On November 11, 1928, the FRC implemented a major reallocation of station transmitting frequencies, as part of a reorganization resulting from its implementation of General Order 40. KGBX was initially assigned to 1210 kHz, although this was soon changed to sharing 1370 kHz with KWKC in Kansas City, Missouri.

In 1932, after the partnership dissolved, KGBX relocated to Springfield, Missouri, through a collaboration between Ralph D. Foster and Lester E. Cox. On September 1, 1936, KGBX became the area's affiliate of the NBC Red Network. In June 1940, the station upgraded its power to 5,000 watts, and on March 29, 1941, KGBX was moved from 1230 kHz to 1260 kHz as part of the implementation of the North American Regional Broadcasting Agreement. In 1944, the station was acquired by the Springfield Broadcasting Company. This new company was under the ownership of the publishers of the Springfield News & Leader and Springfield Leader & Press daily newspapers.

===Era of change===
After more than three decades of continuous ownership, Springfield Broadcasting Company sold KGBX to Stauffer Communications, Inc., on May 13, 1977. A few months later, KGBX dropped its longtime NBC affiliation for the CBS Radio Network on August 1, 1977, while retaining its adult contemporary music programming at the time. In January 1983, Stauffer Communications, Inc., reached an agreement to sell the station to Springcom, Inc. The deal was approved by the Federal Communications Commission (FCC) on February 25, and the transaction was consummated on March 8. In January 1985, KGBX began broadcasting in AM stereo using the Motorola C-QUAM system.
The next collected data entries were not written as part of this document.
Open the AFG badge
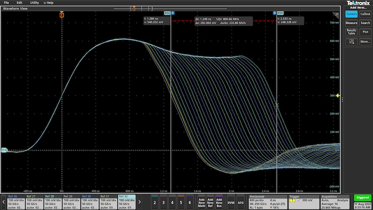373x210 pixels. tap(241, 203)
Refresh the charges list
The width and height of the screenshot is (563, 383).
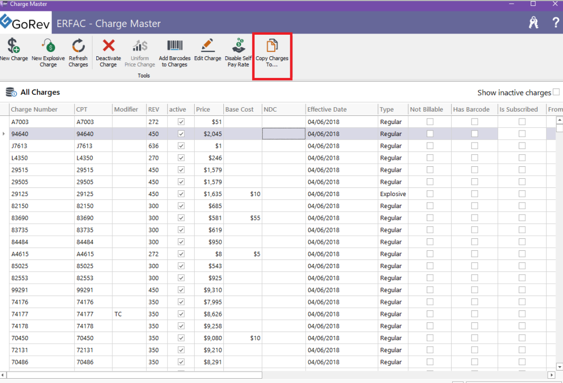[78, 51]
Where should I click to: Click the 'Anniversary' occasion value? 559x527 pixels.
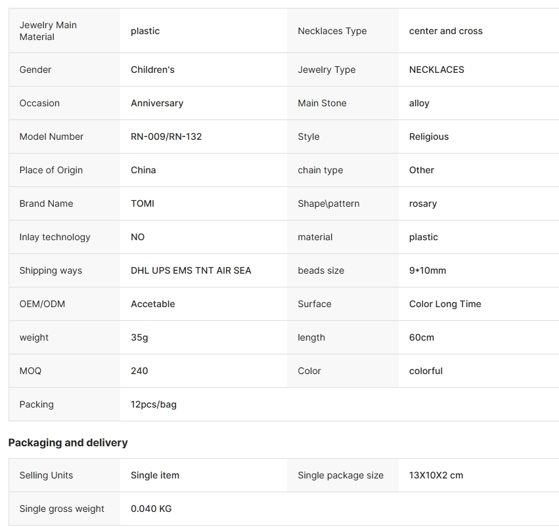point(157,103)
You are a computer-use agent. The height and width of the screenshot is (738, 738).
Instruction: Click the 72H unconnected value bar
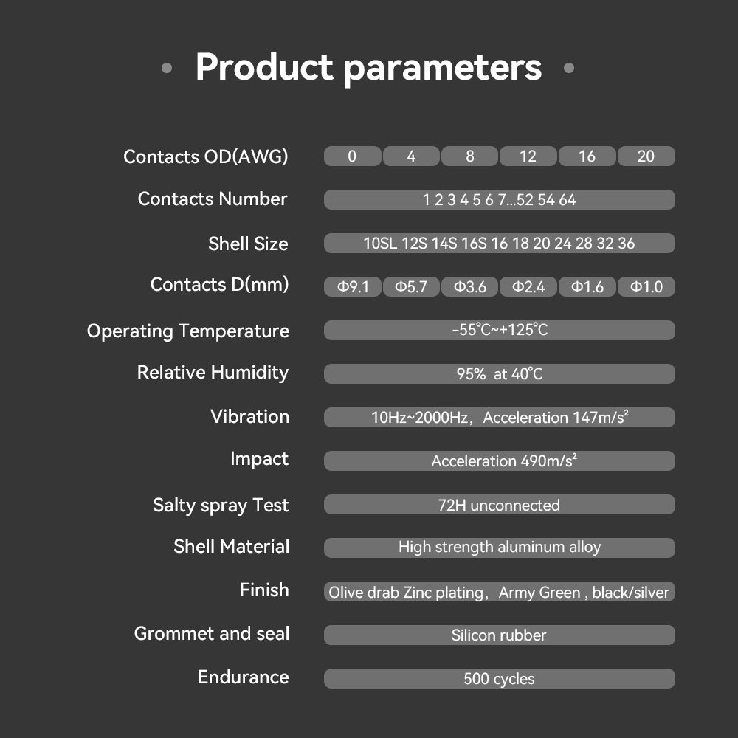(499, 505)
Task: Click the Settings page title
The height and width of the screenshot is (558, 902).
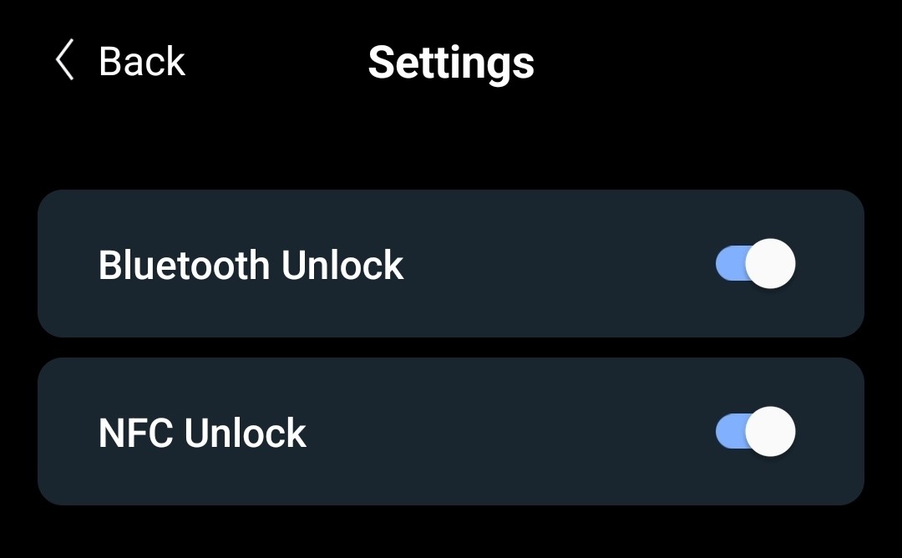Action: click(x=451, y=63)
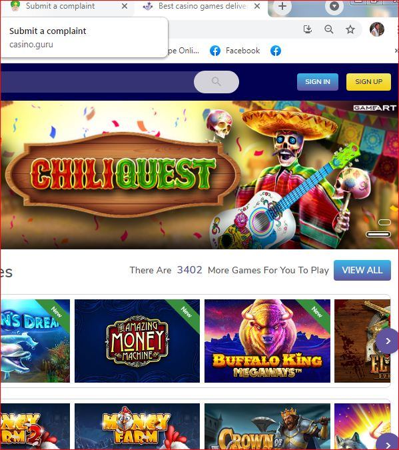Open a new browser tab with plus
The height and width of the screenshot is (450, 399).
coord(282,6)
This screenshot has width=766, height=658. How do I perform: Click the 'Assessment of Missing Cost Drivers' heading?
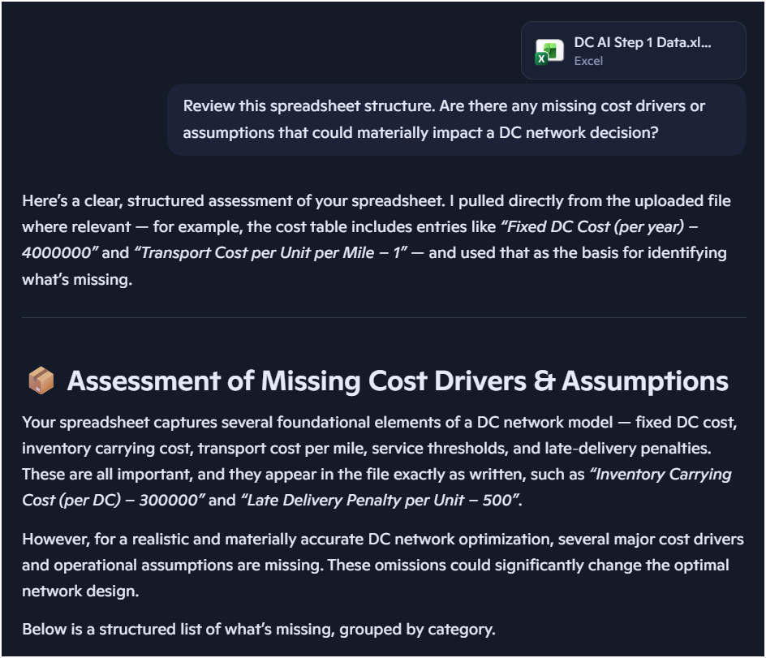pos(398,381)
In February 1986, Springcom, Inc., contracted to sell the station to KGBX Communications, Inc. The deal was approved by the FCC on March 18, 1986, and the transaction was consummated on April 7, 1986. This ownership would prove short-lived as KGBX Communications, Inc., made a deal in August 1987, to sell this station to Springfield Great Empire Broadcasting, Inc. While approval for the sale was pending, the station applied to the FCC for a new callsign and was assigned KTTS on September 14, 1987. The deal was approved by the FCC on September 29, 1987, which immediately to a swap of call signs, formats, and networks between KGBX and KTTS (1400 AM).

===Later years===
In October 1998, after a number of internal shifts in the ownership of the license holder, Springfield Great Empire Broadcasting, Inc., agreed to transfer the broadcast license for KTTS to Great Empire Broadcasting, Inc. The deal was approved by the FCC on October 26, 1998, and the transaction was consummated on June 30, 1999. This too would prove a short-lived change. Great Empire Broadcasting, Inc., reached an agreement in July 1999 to sell this station to Journal Broadcast Corporation. The deal was approved by the FCC on July 20, 1999, and the transaction was consummated on July 27, 1999. In September of that year, KTTS stopped broadcasting in AM stereo.

Journal applied to the FCC for new call signs and the station was assigned KTTF on April 18, 2001. The call sign was chagned again, to KSGF, on June 14, 2002.

Journal Communications and the E. W. Scripps Company announced on July 30, 2014, that the two companies would merge to create a new broadcast company under the E.W. Scripps Company name that owned the two companies' broadcast properties, including KSGF. The transaction was completed in 2015, pending shareholder and regulatory approvals. Scripps exited radio in 2018; the Springfield stations went to SummitMedia in a four-market, $47 million deal completed on November 1.

KSGF went off the air in April 2025 after its towers were damaged in a storm. The FCC cancelled the station's license on September 10, 2026, after SummitMedia acknowledged in a status inquiry that KSGF would not be resuming operations. The closure of KSGF AM left its conservative talk format exclusive to its former FM simulcast, KSGF-FM 104.1.